The government kicked off its divestment drive on a high note when it announced to sell its minority shareholdings in the Specified Undertaking of UTI (SUUTI) fund in July. But the plan hit a roadblock when it received a tepid response from investment bankers and had to pull back its request for proposal (RFP).

The government reissued the RFP, and also increased the number of merchant bankers to six from three to underwrite its stake sale.

SUUTI was formed in 2003 as an extension of the United Trust of India (UTI). It comprises 51 companies — 8 unlisted and the rest listed companies. Through SUUTI, the government holds minority stake in these companies and is planning to divest its shareholding. The government is mulling to divest through an offer for sale (OFS), a block deal, a bulk deal or just by a regular sale on stock exchanges.

Three blue-chip stocks – Axis Bank , ITC and  L&T – which contribute to approximately 95 percent of SUUTI’s holdings in value terms, can bring in around Rs 63,000 crore if divested completely.

To reach its divestment target of Rs 56,500 crore for this fiscal, the government has been on the front foot to raise revenue.

The government has already put 7 percent of its stake in Hindustan Copper  for sale through an OFS, that began today and will help to raise Rs 401 crore. It also plans to sell 10 percent stake in NMDC, for which an overseas roadshow was started on September 5. At current prices, a 10 percent sale in NMDC could earn the government around Rs 4,000 crore.

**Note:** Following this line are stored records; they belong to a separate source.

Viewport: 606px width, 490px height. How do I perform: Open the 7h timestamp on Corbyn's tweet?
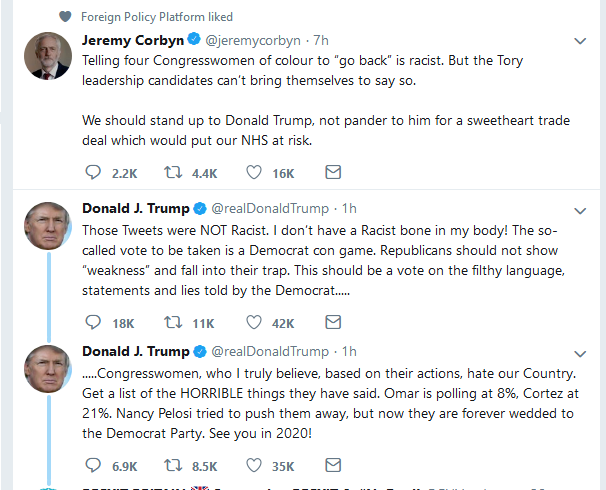322,40
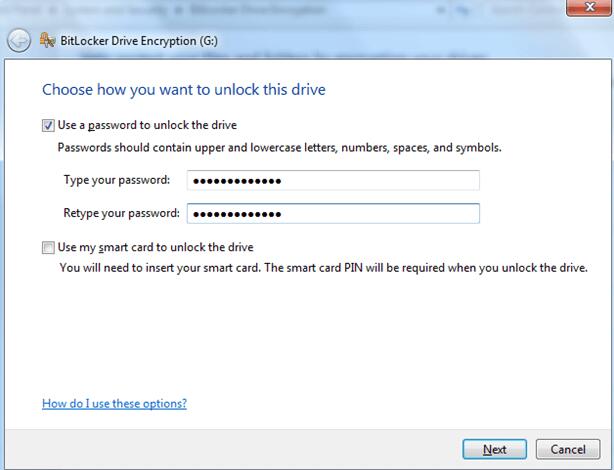
Task: Click the gray footer bar left of Next
Action: (233, 449)
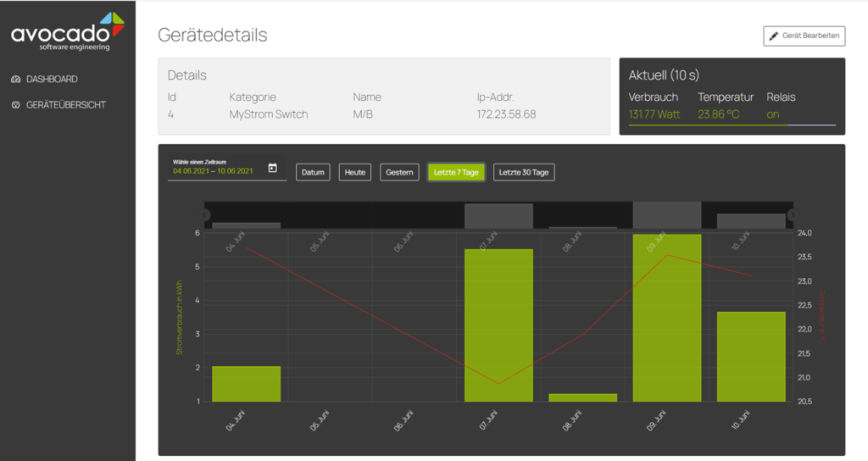
Task: Click the date range input field
Action: pos(216,170)
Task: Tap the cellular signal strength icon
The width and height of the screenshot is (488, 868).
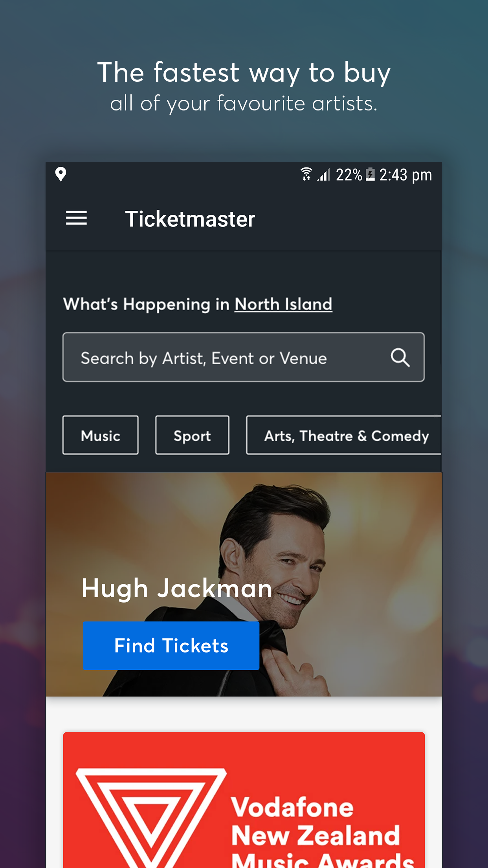Action: pyautogui.click(x=324, y=175)
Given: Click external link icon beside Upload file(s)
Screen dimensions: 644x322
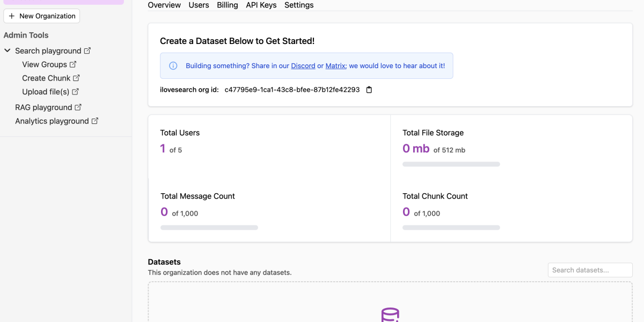Looking at the screenshot, I should click(75, 92).
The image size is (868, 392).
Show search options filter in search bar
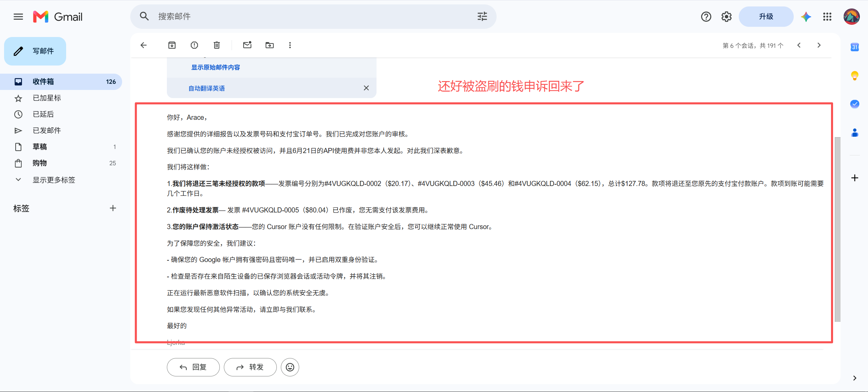pos(482,17)
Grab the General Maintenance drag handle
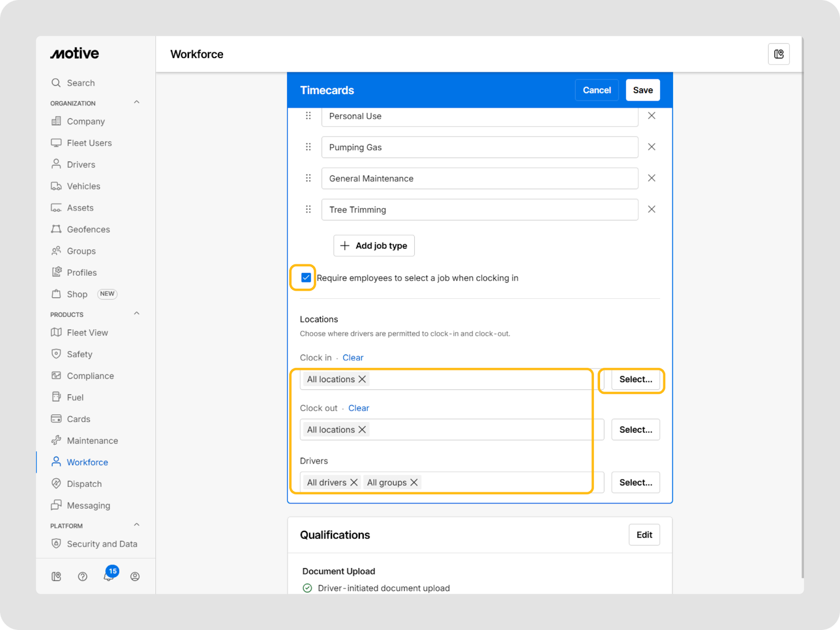Image resolution: width=840 pixels, height=630 pixels. tap(308, 179)
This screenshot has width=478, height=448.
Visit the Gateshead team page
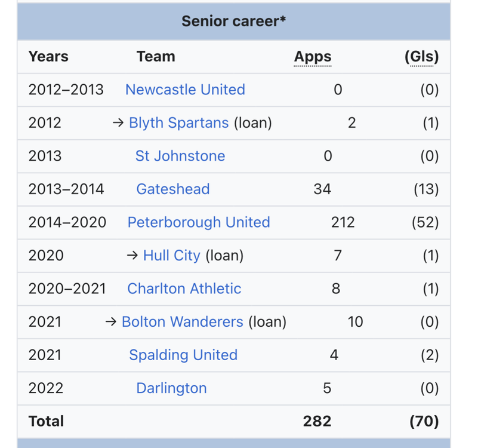[x=173, y=189]
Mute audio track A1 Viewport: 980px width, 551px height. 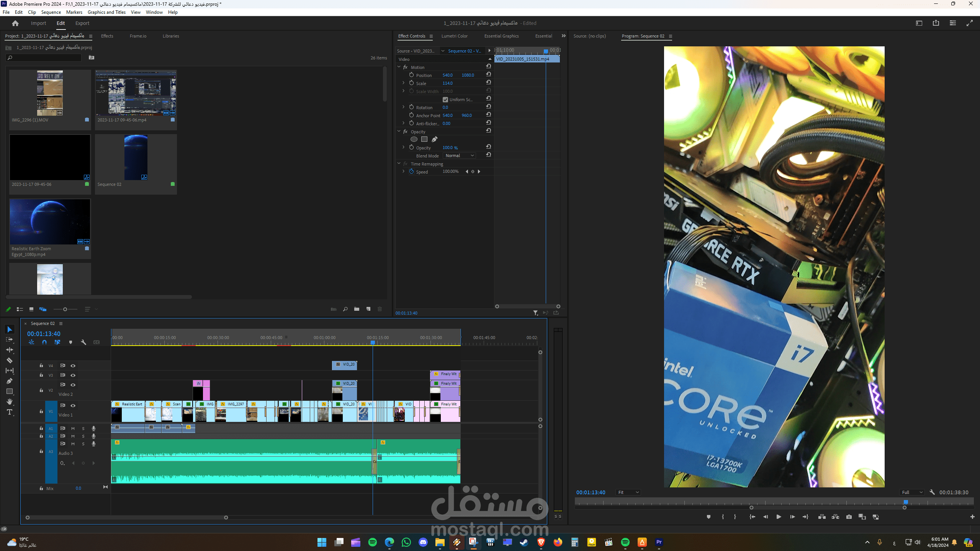(x=73, y=428)
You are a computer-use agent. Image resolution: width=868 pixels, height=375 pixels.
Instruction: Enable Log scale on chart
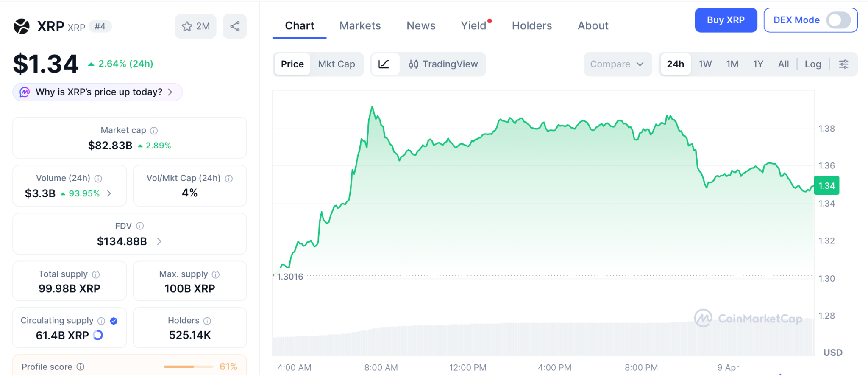click(x=812, y=64)
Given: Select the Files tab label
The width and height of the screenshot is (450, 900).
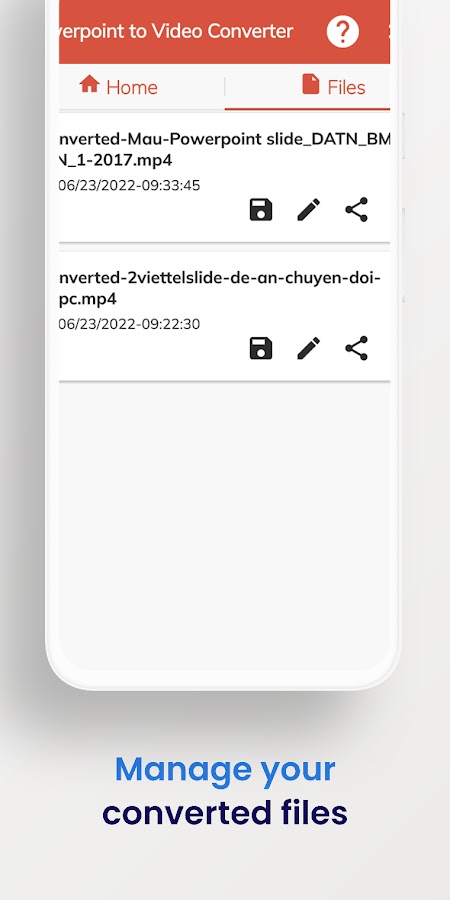Looking at the screenshot, I should [x=346, y=87].
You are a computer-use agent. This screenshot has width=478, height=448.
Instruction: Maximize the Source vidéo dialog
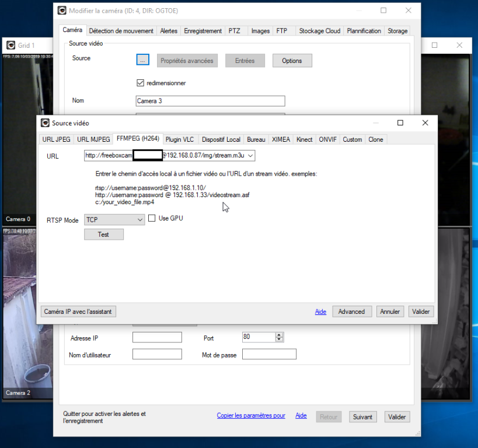[400, 123]
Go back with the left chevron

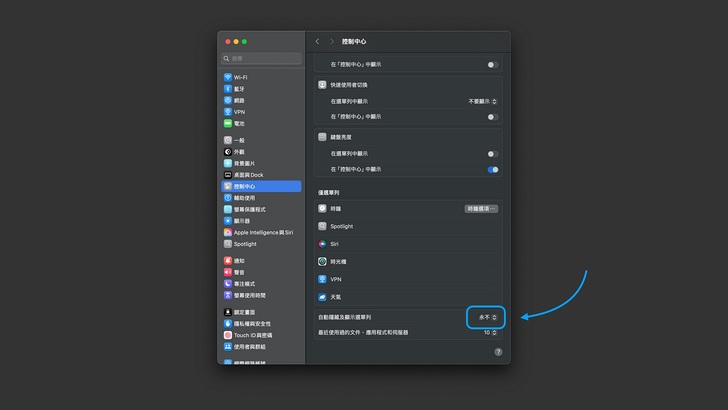point(317,42)
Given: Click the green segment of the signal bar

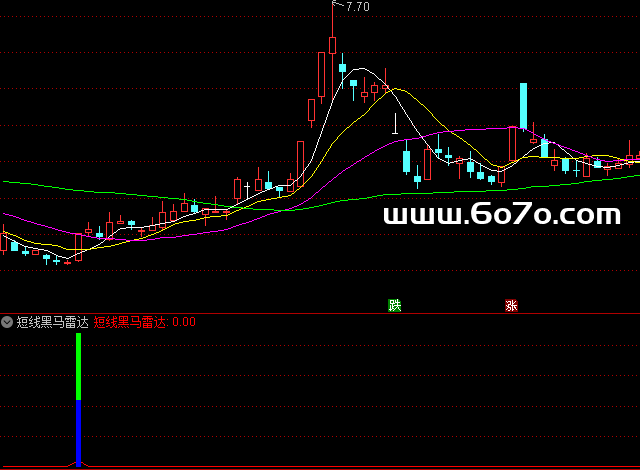Looking at the screenshot, I should click(x=78, y=367).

There was news that it might divest 5 percent of its stake in ONGC to raise around Rs 10,000-12,000 crore.

Of  the total divestment target, Rs 36,000 crore was projected to come from minority stake sale in PSUs, and the rest Rs 20,500 crore from strategic sale in both profit and loss-making companies.

After the sale of Hindustan Copper, the government will manage to raise Rs 2,716 crore, reports a  livemint article.

War scare may hamper divestment plans

After news came today that the Indian Army had conducted a surgical strike on the Line of Control (LoC) yesterday, the market trembled and saw its biggest one-day fall in three months. The Indian VIX index, a measure for market volatility, surged 25 percent, the most for this year after this news broke.

If things escalate further, the market might destabilise more which in turn may force the government to hold back on its divestment drive.

Over the last few years, both the UPA 2 and NDA governments have fallen short of their annual divestment target. At times, volatile market conditions were to blame while at others, investors did not find the target companies attractive enough at the price being quoted by the government.

Revenue from divestment can be used by the government of India to fulfill its infrastructure and growth promises.